##### EXTRAIT FOURNI #####
Si cette génération Z est encore sur les bancs du collège, du lycée, et de la fac, elle arrive en entreprise.

Pour les comprendre, j’ai mené des entretiens avec des 15-20 ans, des phases récurrentes d’observation et analysé plus de 10 000 questionnaires rendus par les 15-23 ans… La dernière étude menée en 2017 auprès de jeunes âgés de 15 à 22 ans a pour objectif de comprendre le rapport des jeunes à l’entreprise. Des jeunes qui ont pour vocation de devenir cadres. Les entreprises ont également fait des retours sur les plus jeunes des Y pour « prédire » ce que vont être les Z en entreprise.

Il apparaît que les Z ont des aspirations contradictoires. Comme les Y, ils sont partagés entre la quête de liberté et la quête sociale, le fait d’être rebelle et la quête identitaire, le désinvestissement et l’engagement… Les Z se définissent aussi et surtout par des couples nouveaux spécifiques à cette nouvelle génération, qui évoluent en permanence : connaisseur vs compétent, zappeur vs fidèle, virtuel vs authentique… Les Z sont au cœur d’un nouveau rapport à la compétence et au savoir, d’un nouveau rapport à la fidélité, non plus absolue mais choisie, et d’un nouveau rapport au lien social, combinant le virtuel et le physique.

Qu’attendent les Z du monde de l’entreprise ?

Leur premier critère pour intégrer une entreprise est la bonne ambiance. Ils ont entre 15 et 22 ans, donc cela est susceptible d’évoluer avec le temps, mais cela reste un élément essentiel pour eux ; le salaire n’est un critère que pour 11,7% d’entre eux, cela augmentera peut être un peu, mais le salaire ne suffit plus.

Nous sommes entrés dans une société post-matérialiste : Le lien importe plus que le bien. Ils ont besoin de partager pour montrer qu’ils ont un statut. Ils sont beaucoup plus dans le collaboratif que les Y.

Selon une étude Kantar, 57% se montrent confiant dans leur avenir professionnel. Ils prendront en main leur carrière, ils savent qu’ils devront se débrouiller dans la vie professionnelle et personnelle.

Les Z attendent de l’entreprise d’apprendre en continu, l’entreprise est pour eux une école, elle a une fonction apprenante. 

Les Z aiment mener une vie pleine de défis, de nouveautés et de changements, et cela sera de même dans l’entreprise. L’ennui les pèse, et s’ils sont face à la routine, ils vont claquer la porte. Capter leur attention pendant trois heures consécutives est quasiment impossible. Ils ont besoin de concret.

Après l’esprit d’équipe, vient comme critère la volonté d’évoluer rapidement (28,4 %, résultat de notre étude menée auprès de 2300 « Z »), comme critère de fidélisation.

Les Z ont un rapport à la connaissance qui est différent par rapport aux autres, connaissance basée sur l’expérimentation, essai, erreur. Ils ont d’ailleurs un rapport décomplexé à l’erreur, pour eux il faut essayer, se tromper pour réussir, et le manager leader est pour eux celui qui fait et non celui qui sait, on est loin du sachant. Ils ont besoin de feedback, d’être accompagnés. Ils veulent évoluer. Ils seront entrepreneurs de leur parcours, de leur mission. D’ailleurs, on ne pourra plus parler de métier, mais de mission, de projet.
#####
## CONSIGNE 1:
Selon l'extrait sur la génération Z, quel est le premier critère des Z pour intégrer une entreprise ?
## CONSIGNE 2:
Recopiez le passage de l'extrait sur la génération Z qui va de « Si cette génération » jusqu'à « Z en entreprise. ».
##### DONNÉES BRUTES #####
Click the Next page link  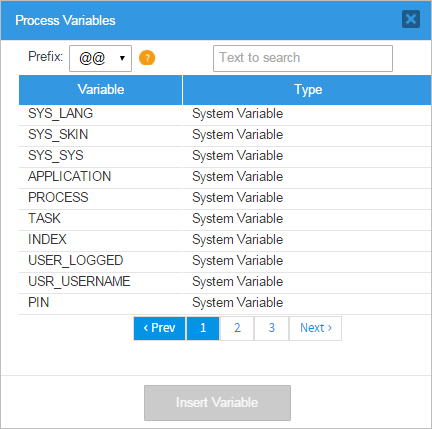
#####
##### DONNÉES BRUTES #####
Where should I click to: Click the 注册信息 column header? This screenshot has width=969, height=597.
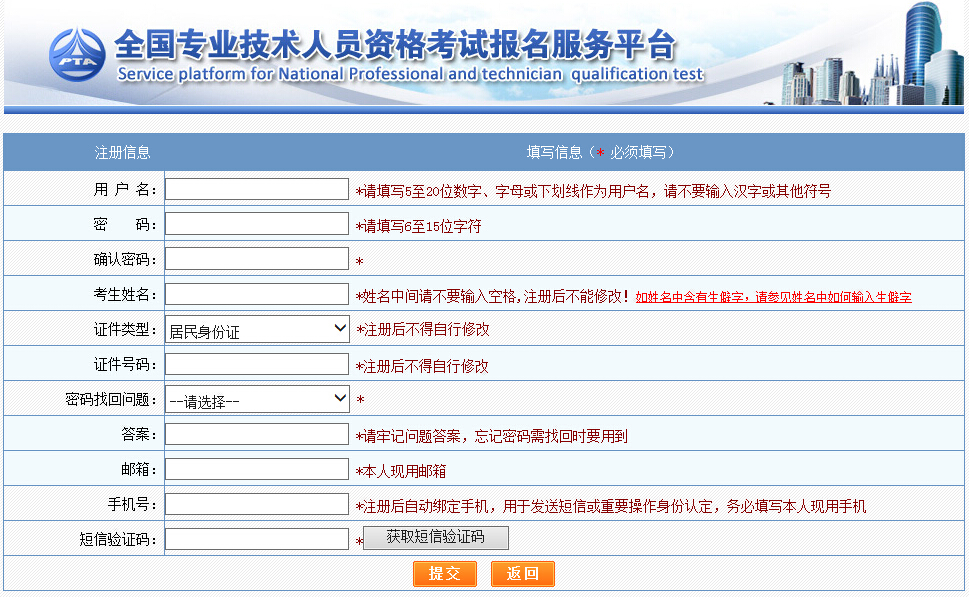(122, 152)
#####
## RÉSULTAT 1:
La bonne ambiance.

## RÉSULTAT 2:
Si cette génération Z est encore sur les bancs du collège, du lycée, et de la fac, elle arrive en entreprise.

Pour les comprendre, j’ai mené des entretiens avec des 15-20 ans, des phases récurrentes d’observation et analysé plus de 10 000 questionnaires rendus par les 15-23 ans… La dernière étude menée en 2017 auprès de jeunes âgés de 15 à 22 ans a pour objectif de comprendre le rapport des jeunes à l’entreprise. Des jeunes qui ont pour vocation de devenir cadres. Les entreprises ont également fait des retours sur les plus jeunes des Y pour « prédire » ce que vont être les Z en entreprise.